Similarly, when you’re thinking about why it’s hard to move facility selection for a physician, you have surgeons whose whole day-to-day jobs and job satisfaction will rely on how convenient it is for them to conduct 20 surgeries within a week. Which facility and how convenient that is, is the difference between them getting home at the end of the day to see their kids within a reasonable time, or avoiding spending hours on the road commuting between various outpatient and ASC locations.

What strategies are being used today to influence physician behavior? 

Take for example, the value-based care movement, the attempt to enroll primary care physicians in total cost of care arrangements and shared savings that rewards them for maintaining and quarterbacking improvements in healthcare on behalf of their patients. Take bundled payment, which rewards surgeons for better controlling the cost of an episode.
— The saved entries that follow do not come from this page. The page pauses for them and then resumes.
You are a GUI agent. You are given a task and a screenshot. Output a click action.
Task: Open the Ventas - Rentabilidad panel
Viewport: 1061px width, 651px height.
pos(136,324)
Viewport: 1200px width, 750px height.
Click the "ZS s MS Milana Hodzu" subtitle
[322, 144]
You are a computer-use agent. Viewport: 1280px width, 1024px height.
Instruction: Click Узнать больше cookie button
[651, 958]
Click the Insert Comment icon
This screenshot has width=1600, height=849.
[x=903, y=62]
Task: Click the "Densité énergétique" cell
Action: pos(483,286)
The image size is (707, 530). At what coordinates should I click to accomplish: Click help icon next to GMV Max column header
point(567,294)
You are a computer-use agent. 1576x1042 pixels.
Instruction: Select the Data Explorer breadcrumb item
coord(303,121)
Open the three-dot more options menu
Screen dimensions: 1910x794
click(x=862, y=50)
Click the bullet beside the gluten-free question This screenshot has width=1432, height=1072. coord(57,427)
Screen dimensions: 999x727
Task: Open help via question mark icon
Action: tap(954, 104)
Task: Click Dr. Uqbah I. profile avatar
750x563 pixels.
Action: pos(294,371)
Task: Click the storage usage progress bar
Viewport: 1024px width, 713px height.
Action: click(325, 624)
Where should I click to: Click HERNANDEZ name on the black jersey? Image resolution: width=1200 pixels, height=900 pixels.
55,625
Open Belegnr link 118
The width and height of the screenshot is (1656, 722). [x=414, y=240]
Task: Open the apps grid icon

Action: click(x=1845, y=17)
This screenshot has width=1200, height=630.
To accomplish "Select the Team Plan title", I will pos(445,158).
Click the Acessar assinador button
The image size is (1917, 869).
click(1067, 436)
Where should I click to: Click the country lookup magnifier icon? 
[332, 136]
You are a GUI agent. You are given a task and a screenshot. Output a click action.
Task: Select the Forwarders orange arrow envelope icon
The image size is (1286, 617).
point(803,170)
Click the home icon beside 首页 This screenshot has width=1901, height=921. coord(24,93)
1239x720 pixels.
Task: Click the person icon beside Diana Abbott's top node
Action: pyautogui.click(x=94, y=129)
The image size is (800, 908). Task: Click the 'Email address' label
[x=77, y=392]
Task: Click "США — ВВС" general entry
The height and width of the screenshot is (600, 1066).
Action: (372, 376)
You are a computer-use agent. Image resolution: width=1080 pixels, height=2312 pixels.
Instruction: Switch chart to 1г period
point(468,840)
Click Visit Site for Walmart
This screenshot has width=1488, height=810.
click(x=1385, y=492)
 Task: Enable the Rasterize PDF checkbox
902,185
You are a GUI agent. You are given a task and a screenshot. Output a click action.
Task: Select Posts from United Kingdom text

The incentives are there, the strategies are there, and yet we’re still not convinced that offering macro incentives is actually trickling down into the day-to-day, influencing the decisions that are being made in the physician’s office at a given moment.

And so while those strategies and larger payment models are definitely part of the equation, I think there’s real opportunity to connect and plug the gaps with incentive programs and engagement strategies that bring real interventions into the physician’s office and the day-to-Day, offering physicians the data that they need, the incentives that they need as often possible.

What is an example of a successful physician incentive program?

An example of a set of orthopedic physicians who we’ve been working with over the course of several years by offering them insight into exactly which facilities they’re already using are most affordable for their patients, and providing frequent incentives, frequent performance data, and coaching and workflow support.

We have seen that physicians are able to move and increase the percent of patients who are using those facilities by 15% in their first year of participation compared to a control group who’s not enrolled.

And so I think it proves out that there’s real opportunity to bring behavioral elements and behavioral design.

What are some tips for designing a successful physician incentive program?

So thinking about how to give physicians insight into their performance compared to their peers, thinking about how to offer an incentive that’s linked to a discreet action, how to deliver data at the right time so that they and their staff feel rewarded and motivated. These are things that motivate all of us to do our jobs well.

And I feel very optimistically that if we can bring that into the practice, we will be able to tackle both of these areas of opportunity. Improving specialist care and who patients are seeing, and also helping physicians better tailor their facility selections.